- **WHAT TO WORK ON**: Scan each line of the records for the word "menu" and extract the ones that have it.
[EXERCISE MATERIALS — start]
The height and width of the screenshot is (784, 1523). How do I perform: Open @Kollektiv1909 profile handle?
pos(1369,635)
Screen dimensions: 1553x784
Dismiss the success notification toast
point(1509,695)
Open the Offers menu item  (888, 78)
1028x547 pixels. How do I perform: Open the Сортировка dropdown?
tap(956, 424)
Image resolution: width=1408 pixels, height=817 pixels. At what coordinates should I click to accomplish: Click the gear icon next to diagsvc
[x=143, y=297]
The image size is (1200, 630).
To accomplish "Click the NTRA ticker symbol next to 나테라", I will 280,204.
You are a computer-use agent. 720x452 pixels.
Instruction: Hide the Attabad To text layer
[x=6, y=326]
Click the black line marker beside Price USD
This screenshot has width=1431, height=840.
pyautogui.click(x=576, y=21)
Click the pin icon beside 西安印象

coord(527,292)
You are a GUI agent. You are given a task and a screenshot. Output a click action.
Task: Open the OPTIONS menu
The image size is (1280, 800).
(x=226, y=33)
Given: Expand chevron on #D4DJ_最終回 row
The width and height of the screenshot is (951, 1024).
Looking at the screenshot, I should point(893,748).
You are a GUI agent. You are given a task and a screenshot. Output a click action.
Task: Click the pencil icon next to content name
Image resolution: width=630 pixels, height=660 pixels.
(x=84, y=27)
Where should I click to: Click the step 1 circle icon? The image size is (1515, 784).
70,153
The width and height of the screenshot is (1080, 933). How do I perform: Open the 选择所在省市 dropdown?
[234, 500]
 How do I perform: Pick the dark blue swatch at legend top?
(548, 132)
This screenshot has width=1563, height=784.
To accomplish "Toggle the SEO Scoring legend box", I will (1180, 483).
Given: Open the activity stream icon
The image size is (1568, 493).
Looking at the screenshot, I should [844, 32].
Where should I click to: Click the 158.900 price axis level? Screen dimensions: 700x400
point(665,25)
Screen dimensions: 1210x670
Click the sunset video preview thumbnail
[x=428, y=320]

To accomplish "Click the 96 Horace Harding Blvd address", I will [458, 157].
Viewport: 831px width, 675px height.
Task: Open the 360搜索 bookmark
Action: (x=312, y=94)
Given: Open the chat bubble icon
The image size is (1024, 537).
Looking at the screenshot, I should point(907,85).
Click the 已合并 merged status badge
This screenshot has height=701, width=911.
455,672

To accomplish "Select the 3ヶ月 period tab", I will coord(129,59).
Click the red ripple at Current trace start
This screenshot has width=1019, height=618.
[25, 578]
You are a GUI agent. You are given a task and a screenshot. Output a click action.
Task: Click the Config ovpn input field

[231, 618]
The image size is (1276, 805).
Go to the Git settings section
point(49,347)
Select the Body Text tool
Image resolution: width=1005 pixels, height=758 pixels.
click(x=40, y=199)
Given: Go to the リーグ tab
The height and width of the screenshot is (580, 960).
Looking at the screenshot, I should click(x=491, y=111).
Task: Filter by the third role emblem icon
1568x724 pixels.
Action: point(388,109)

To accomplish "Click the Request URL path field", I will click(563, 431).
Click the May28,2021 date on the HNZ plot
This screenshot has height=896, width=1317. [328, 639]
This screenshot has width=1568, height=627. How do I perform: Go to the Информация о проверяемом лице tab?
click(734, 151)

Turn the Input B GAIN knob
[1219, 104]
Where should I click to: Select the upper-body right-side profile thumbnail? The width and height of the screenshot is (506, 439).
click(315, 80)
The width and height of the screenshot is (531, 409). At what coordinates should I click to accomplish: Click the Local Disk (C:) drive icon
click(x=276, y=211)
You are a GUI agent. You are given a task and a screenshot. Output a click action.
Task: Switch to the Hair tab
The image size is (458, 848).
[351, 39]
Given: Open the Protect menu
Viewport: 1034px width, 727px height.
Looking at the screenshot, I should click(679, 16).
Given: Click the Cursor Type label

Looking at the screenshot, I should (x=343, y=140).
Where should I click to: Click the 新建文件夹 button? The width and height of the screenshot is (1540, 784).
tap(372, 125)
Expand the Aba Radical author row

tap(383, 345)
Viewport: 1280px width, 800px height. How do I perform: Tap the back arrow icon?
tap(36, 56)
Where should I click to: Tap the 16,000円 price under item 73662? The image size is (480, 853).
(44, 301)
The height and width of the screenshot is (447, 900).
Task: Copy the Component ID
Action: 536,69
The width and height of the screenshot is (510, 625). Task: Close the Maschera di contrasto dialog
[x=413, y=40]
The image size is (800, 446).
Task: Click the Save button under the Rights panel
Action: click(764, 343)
[EXERCISE MATERIALS — finish]
- **EXERCISE OUTPUT**:
Open the Offers menu item  (888, 78)
Task: Open the OPTIONS menu
Given: Open the Protect menu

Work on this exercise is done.